Switch "badge" to "tag" in the records, starting with the line with "This screenshot has width=536, height=248." and going on through the line with "The image size is (357, 258).". Give only those lines, with everything else left unchanged.

Entries supplied:

Begin

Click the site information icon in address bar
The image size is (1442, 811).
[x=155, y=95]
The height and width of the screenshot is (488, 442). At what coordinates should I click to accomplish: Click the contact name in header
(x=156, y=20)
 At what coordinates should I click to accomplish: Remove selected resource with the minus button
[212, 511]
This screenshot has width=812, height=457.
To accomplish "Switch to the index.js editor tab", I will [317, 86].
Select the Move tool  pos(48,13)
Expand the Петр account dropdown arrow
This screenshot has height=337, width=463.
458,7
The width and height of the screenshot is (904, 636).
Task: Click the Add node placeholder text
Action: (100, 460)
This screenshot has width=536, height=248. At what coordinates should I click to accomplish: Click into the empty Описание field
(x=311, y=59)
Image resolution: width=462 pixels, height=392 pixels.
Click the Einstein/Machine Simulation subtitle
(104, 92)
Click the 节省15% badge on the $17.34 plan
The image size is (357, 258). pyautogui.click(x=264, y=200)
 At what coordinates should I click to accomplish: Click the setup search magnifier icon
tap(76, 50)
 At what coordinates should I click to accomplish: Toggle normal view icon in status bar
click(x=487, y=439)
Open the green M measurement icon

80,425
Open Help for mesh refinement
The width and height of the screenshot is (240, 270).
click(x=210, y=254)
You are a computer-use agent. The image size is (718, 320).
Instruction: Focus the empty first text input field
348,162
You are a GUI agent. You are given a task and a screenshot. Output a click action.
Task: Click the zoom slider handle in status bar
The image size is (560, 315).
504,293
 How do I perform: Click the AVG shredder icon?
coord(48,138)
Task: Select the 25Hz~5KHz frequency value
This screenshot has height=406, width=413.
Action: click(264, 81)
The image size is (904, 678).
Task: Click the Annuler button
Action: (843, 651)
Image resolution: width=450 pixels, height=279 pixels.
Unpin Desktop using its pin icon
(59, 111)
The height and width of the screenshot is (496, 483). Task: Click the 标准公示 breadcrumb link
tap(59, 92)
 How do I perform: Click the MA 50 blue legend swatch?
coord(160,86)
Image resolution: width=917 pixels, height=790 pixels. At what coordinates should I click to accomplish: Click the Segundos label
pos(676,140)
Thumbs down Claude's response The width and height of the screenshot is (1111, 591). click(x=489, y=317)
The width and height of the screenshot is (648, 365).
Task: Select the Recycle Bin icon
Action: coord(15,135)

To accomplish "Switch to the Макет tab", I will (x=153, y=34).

End

Answer to this task:
This screenshot has width=536, height=248. At what coordinates should I click to accomplish: Click into the empty Описание field
(x=311, y=59)
Image resolution: width=462 pixels, height=392 pixels.
Click the Einstein/Machine Simulation subtitle
(104, 92)
Click the 节省15% tag on the $17.34 plan
The image size is (357, 258). pyautogui.click(x=264, y=200)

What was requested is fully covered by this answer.